Education is sometimes planned sequentially. ABC, words, a reader. Toes, fingers, multiplication tables. Directions, a saw, a board, and a boat in the back yard. Sometimes a tidbit drops in unused until the magical moment. A decade ago we moved to the doll’s house on Swift Blvd. and I decided to plant the front yard instead of mowing. A friend from the Nature Conservency offered some suggestions. One reject was an unpleasant name and an un-enticing plant called rattlesnake plant. I made a donation for his time and moved on. This past Saturday, Son 2 and I went to a garden lecture on weaving baskets which revealed a variety of stems that could be peeled, flattened, maybe soaked and woven into baskets in the cool of your kitchen. First on the presentation was a rattlesnake plant. Its useful stalk was a tall stem that stretched up to a seed pod rattling in the wind like a snake ready to strike. A passing offer became knowledge.

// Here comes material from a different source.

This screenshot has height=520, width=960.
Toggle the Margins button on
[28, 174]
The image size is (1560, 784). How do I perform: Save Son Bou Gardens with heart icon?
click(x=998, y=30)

All my revelations were a mixture of seeing, hearing the explanation, and passing around cups with examples. In the tour around a pebbled path, the expert introduced about seven different options from small stems split with your fingernail to large palmetto leaves that made arm baskets to ease other gatherings. She took time to clarify words I had read but had never spoken. Mordant was used casually with the display of some deep red wool. That term comes from the meaning “to bite” and identifies a property of some leaves to give color to other stems or even organic fibers. Then the word that’s been around since Egyptian times for the creation of Houstonians’ favorite summer fabric. Fields of flax are harvested, stems dried, and then retted to result in that elegant material – linen. A long lifetime and still something to be learned. What waits to reach out and bite you?
Wise men and women are always learning, always listening for fresh insights.